B. Les agissements retenus et la carence de l’employeur
La cour qualifie les faits en des termes dépourvus d’ambiguïté: « Ainsi, il apparaît qu’il s’est rendu coupable d’agissements répétés de harcèlement qui ont pour effet une dégradation des conditions de travail susceptible d’altérer la santé mentale de la salariée et de compromettre son avenir professionnel ». Le faisceau inclut une communication dépersonnalisée et un reporting intrusif, des modifications d’organisation non justifiées, un isolement persistant, et l’inaction malgré les alertes sur les risques psychosociaux.
Le constat s’articule avec l’obligation de sécurité. La cour relève que « l’employeur, qui n’a pas pris en compte les demandes précises de la médecine du travail […] n’a pas respecté son obligation de santé et de sécurité au travail ». L’absence de document unique d’évaluation des risques et l’inopportune sollicitation de données médicales auprès des soignants aggravent l’appréciation. L’allocation de 5 000 euros pour harcèlement et manquement préventif répond à la durée, à la nature des atteintes et au retentissement constaté.
II. Les effets de la nullité et le régime des réparations
A. Le lien causal entre harcèlement et inaptitude
La cour situe clairement le périmètre de la nullité. Elle rappelle que « le manquement de l’employeur à son obligation de sécurité […] n’est pas de nature à justifier la nullité du licenciement (Soc. 14 février 2024, n°22-21.464) ». Elle souligne, en sens inverse, que « par contre, le licenciement pour inaptitude est nul dès lors qu’il est la conséquence d’agissements de harcèlement moral (Soc. 1er février 2023, n° 21-24.652) ».

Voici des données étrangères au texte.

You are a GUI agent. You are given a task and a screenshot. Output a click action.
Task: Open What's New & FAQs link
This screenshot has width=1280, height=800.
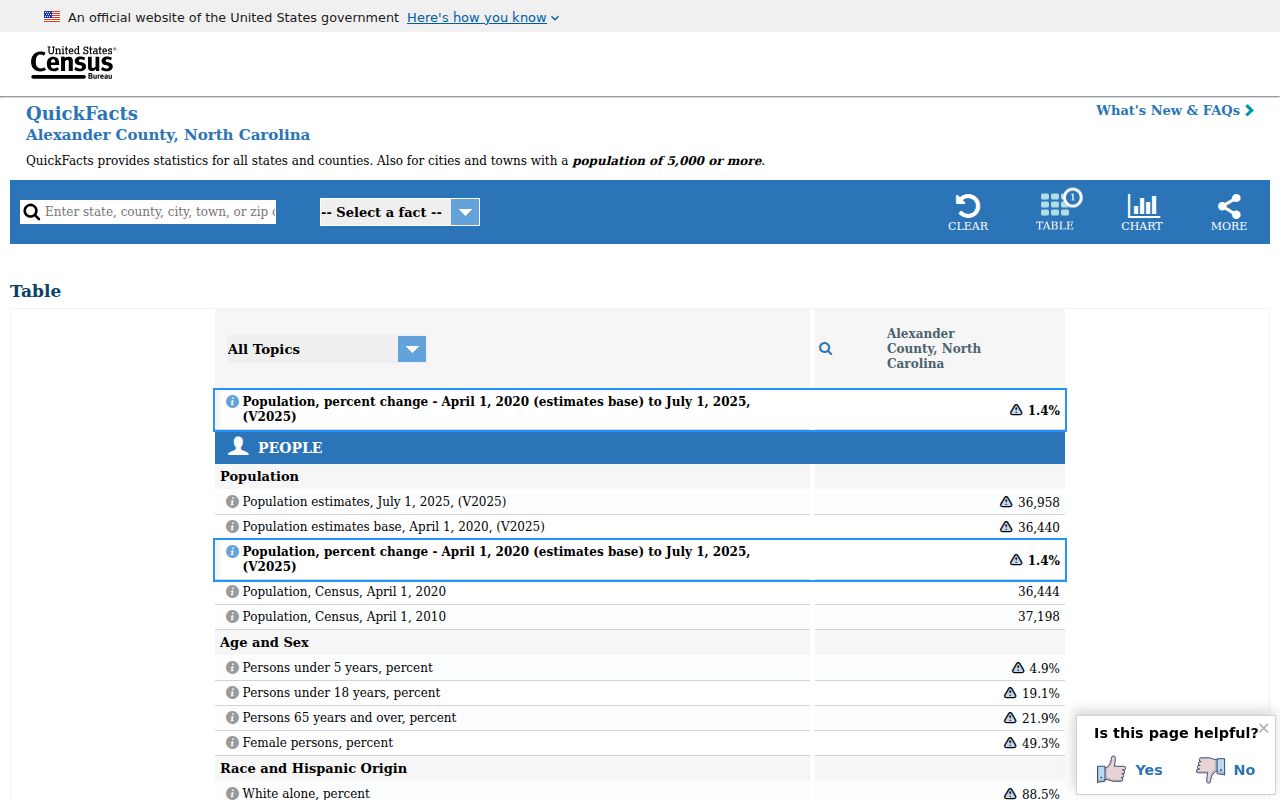[x=1175, y=110]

Les éléments médicaux et l’avis d’inaptitude avec dispense de reclassement établissent la causalité. La juridiction retient que l’inaptitude découle des agissements de harcèlement, ce qui emporte la sanction la plus forte. Elle énonce sans détour: « En conséquence, son licenciement est nul ». L’alignement sur la jurisprudence de la chambre sociale confirme la cohérence du raisonnement, qui distingue nettement prévention insuffisante et inaptitude causée par le harcèlement.
B. L’étendue de la réparation et les demandes accessoires
La cour accorde dix mois de salaire brut pour la nullité, appréciés au regard de l’âge, de l’ancienneté et de la période de chômage justifiée. Elle ajoute le complément d’indemnité de licenciement sollicité. Elle alloue l’indemnité compensatrice de préavis de trois mois et les congés payés afférents, la nullité redonnant sa place à cette créance salariale. Les frais irrépétibles sont accordés, les dépens mis à la charge de l’employeur, et la délivrance d’une attestation rectifiée est ordonnée sans astreinte.
À l’inverse, les demandes relatives à l’attestation destinée à l’assurance chômage et à la portabilité de la prévoyance sont rejetées faute de preuve d’un dommage. La motivation est nette: « Mais la salariée ne justifie pas avoir subi un préjudice en relation avec ces faits ». Elle est réitérée pour la prévoyance: « La cour retient que la salariée ne justifie pas du préjudice ». La solution rappelle l’exigence constante d’un préjudice certain et démontré pour ouvrir droit à réparation, même en présence d’une irrégularité alléguée.
En définitive, la décision articule de manière convaincante le régime probatoire du harcèlement, la portée de l’obligation de sécurité et la sanction de la nullité lorsque l’inaptitude en procède directement. L’économie des réparations confirme une approche proportionnée, ferme sur la causalité et rigoureuse sur la preuve du préjudice.